Well, it did cross the river, and if you were riding a horse you would have had dry feet. There were some people camping in the field there who told us there was no bridge around there, but we refused to wade across and started to look around. And a short distance downstream, behind the caravan which served as the camp site’s office, we found an excellent set of stepping stones. On the other side of the river the path was quite indistinct, so we followed what appeared to be the right way and again ended up in a farmyard. This time the gate was guarded by a large barking dog, but luckily the farmer was out, so she called the dog off. She told us there were a couple of options to get to the C-to-C, and that the best route was to go back a bit and then up the Nuns’ Steps from the priory.
The Nuns’ Steps was a stone path going up through the woods. It was a very lovely walk through a quiet forest with wild garlic growing along the sides of the path. At the top we had great views looking across the fields. Our path from here was easy to follow, and fell into a routine of crossing field after field, with the occasional village. We stopped in Marske to have lunch in a grassy triangle in the middle of a road junction, and before leaving there we had a look around the church of St. Edmund the Martyr, which has been there since 1250.
From Marske we crossed more fields, up hill and down dale, until finally about 2 pm we came out of Whitecliff Wood and there before us was a lovely view over the Swale valley, with Richmond Castle in the middle. The track led down into the town of Richmond, and as we walked into the built-up area we could hear an announcer’s voice. In a moment we found out that the announcer was calling out a cycle race which was taking place on the grass oval of the cricket club. We watched the final laps (the lad from Glasgow won in a sprint). In the market place there was a fun fair with rides, and nearby was a beer garden with loud music. All around were clumps of teenagers, many of whom had already been to the beer garden.

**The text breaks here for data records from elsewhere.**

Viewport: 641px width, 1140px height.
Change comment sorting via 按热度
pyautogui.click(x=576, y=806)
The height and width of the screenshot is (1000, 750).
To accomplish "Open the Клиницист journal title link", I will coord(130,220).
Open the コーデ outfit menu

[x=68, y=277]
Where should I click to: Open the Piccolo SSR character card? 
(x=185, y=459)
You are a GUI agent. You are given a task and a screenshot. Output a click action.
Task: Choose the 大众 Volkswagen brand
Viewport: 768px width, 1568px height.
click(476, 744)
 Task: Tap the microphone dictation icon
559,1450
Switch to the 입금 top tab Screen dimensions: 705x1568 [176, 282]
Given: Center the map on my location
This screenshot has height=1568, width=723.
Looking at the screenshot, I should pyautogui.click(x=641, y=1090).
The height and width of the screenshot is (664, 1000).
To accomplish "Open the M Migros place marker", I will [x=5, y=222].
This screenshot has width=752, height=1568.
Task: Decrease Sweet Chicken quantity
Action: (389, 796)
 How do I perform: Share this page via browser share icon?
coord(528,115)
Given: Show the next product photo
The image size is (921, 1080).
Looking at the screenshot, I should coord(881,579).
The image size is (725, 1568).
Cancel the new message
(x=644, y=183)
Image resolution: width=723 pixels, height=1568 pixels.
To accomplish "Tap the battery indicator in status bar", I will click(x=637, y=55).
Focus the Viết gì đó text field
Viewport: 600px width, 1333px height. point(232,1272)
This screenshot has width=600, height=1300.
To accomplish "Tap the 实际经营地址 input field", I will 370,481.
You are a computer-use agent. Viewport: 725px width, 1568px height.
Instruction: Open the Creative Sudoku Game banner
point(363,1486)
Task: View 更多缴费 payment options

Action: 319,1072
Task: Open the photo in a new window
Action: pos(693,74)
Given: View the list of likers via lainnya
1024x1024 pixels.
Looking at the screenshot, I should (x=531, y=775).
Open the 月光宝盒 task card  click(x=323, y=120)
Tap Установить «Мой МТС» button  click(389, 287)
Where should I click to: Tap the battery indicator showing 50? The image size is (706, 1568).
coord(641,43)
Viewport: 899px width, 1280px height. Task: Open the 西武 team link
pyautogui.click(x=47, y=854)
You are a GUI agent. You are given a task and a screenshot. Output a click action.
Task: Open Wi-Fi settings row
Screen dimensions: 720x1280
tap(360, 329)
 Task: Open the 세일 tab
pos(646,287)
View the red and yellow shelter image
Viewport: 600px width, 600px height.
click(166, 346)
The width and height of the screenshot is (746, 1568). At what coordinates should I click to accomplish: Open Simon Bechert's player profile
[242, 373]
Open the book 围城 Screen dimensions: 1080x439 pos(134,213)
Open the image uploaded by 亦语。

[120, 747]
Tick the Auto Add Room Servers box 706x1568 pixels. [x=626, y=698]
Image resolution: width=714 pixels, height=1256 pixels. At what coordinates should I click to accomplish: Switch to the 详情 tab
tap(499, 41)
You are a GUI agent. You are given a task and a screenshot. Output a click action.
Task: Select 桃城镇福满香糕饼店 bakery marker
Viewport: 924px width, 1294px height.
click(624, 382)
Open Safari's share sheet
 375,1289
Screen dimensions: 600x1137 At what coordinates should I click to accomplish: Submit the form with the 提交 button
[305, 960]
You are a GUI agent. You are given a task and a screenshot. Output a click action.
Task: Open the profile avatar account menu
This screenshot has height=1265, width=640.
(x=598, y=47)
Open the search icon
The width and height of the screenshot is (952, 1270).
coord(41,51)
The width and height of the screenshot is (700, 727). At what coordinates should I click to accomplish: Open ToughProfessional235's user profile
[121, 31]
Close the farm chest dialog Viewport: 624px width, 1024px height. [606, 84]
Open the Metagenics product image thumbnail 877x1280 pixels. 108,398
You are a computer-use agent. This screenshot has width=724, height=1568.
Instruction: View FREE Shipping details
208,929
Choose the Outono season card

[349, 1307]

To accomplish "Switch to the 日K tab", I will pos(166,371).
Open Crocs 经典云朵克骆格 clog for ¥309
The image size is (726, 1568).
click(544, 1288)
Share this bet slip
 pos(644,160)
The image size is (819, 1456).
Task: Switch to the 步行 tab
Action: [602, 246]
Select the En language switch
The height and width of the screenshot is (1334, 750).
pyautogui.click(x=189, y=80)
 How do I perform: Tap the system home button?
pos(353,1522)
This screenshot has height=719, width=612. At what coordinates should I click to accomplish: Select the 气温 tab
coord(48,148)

We were staying at the Old Brewery, which was at the bottom of a very steep hill right by the river. We went up to our room, which turned out to have a great view looking up to the castle. Although to get to it, you had to go through a room full of hotel laundry, then up the stairs at the back. Neil and Christine weren’t staying there, but they had forgotten where they had reserved, so they left their bags with us and went out to start looking. After settling in we walked back up the steep hill to have a look at the town. It was considerably larger than previous places we had stayed in, and a lot busier due to the fair. The castle dominates the south end of the town, and north of that is the old market square, now the business district. We went into the tourist information centre and bought a dish towel identifying breeds of sheep. We also inquired about Neil and Christine, and were told they had gone to the Black Lion hotel.
Neil finally called at about 6 pm. They came down to pick up some of their things and told us about their problems. After calling almost everywhere in town, they had finally managed to get a room at the Black Lion. Christine claimed they had passed up the place which rented rooms by the hour. Then we went out to look for a place to eat dinner. That was almost as difficult, since all of the pubs were jammed full of drinkers and weren’t serving food. And we didn’t want to stand on the street eating fish and chips or pizza. But suddenly we found an Italian restaurant called La Piazza, upstairs. It had good food and luckily wasn’t full. As we left, we noticed that there were two other Coast to Coast groups there.